> [WRITTEN EXERCISE]:
Could you rewrite the data below with "Command" in place of every "Instruction", leaving everything else unchanged?

> [RECORDS SUPPLIED]:
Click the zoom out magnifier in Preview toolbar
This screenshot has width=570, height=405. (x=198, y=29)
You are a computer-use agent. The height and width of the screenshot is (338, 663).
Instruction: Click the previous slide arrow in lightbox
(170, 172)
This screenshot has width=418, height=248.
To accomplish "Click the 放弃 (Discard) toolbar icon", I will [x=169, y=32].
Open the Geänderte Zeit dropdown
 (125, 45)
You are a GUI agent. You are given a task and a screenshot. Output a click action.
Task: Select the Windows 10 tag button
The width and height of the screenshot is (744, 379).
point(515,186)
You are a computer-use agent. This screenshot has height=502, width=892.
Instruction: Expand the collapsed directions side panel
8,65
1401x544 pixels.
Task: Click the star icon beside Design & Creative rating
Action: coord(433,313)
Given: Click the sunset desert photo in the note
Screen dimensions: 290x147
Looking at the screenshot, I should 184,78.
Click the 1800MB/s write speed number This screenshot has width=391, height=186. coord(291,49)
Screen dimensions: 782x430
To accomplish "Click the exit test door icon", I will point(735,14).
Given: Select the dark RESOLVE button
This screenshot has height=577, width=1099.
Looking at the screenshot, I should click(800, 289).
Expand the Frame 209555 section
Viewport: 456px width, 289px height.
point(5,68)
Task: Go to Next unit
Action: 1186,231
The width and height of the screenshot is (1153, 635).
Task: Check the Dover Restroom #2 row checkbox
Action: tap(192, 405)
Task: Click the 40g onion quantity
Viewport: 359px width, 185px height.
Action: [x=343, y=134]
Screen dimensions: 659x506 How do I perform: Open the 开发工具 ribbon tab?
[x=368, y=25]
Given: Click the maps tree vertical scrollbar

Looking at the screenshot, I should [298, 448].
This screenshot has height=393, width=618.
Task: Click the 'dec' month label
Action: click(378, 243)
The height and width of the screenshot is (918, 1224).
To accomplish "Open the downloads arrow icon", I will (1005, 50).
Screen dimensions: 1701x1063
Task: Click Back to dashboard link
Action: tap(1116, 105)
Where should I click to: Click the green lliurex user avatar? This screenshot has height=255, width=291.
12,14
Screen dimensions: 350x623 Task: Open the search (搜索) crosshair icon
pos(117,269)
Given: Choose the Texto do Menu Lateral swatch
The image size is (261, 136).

> [RESPONSE FOR THIS EXERCISE]:
Click the zoom out magnifier in Preview toolbar
This screenshot has width=570, height=405. (x=198, y=29)
You are a computer-use agent. The height and width of the screenshot is (338, 663).
Command: Click the previous slide arrow in lightbox
(170, 172)
This screenshot has width=418, height=248.
To accomplish "Click the 放弃 (Discard) toolbar icon", I will [x=169, y=32].
Open the Geänderte Zeit dropdown
 (125, 45)
You are a GUI agent. You are given a task and a screenshot. Output a click action.
Task: Select the Windows 10 tag button
The width and height of the screenshot is (744, 379).
point(515,186)
You are a computer-use agent. This screenshot has height=502, width=892.
Command: Expand the collapsed directions side panel
8,65
1401x544 pixels.
Task: Click the star icon beside Design & Creative rating
Action: coord(433,313)
Given: Click the sunset desert photo in the note
Screen dimensions: 290x147
Looking at the screenshot, I should 184,78.
Click the 1800MB/s write speed number This screenshot has width=391, height=186. coord(291,49)
Screen dimensions: 782x430
To accomplish "Click the exit test door icon", I will point(735,14).
Given: Select the dark RESOLVE button
This screenshot has height=577, width=1099.
Looking at the screenshot, I should click(800, 289).
Expand the Frame 209555 section
Viewport: 456px width, 289px height.
point(5,68)
Task: Go to Next unit
Action: 1186,231
The width and height of the screenshot is (1153, 635).
Task: Check the Dover Restroom #2 row checkbox
Action: tap(192, 405)
Task: Click the 40g onion quantity
Viewport: 359px width, 185px height.
Action: [x=343, y=134]
Screen dimensions: 659x506 How do I perform: Open the 开发工具 ribbon tab?
[x=368, y=25]
Given: Click the maps tree vertical scrollbar

Looking at the screenshot, I should [298, 448].
This screenshot has height=393, width=618.
Task: Click the 'dec' month label
Action: click(378, 243)
The height and width of the screenshot is (918, 1224).
To accomplish "Open the downloads arrow icon", I will (1005, 50).
Screen dimensions: 1701x1063
Task: Click Back to dashboard link
Action: tap(1116, 105)
Where should I click to: Click the green lliurex user avatar? This screenshot has height=255, width=291.
12,14
Screen dimensions: 350x623 Task: Open the search (搜索) crosshair icon
pos(117,269)
Given: Choose the Texto do Menu Lateral swatch
The image size is (261, 136).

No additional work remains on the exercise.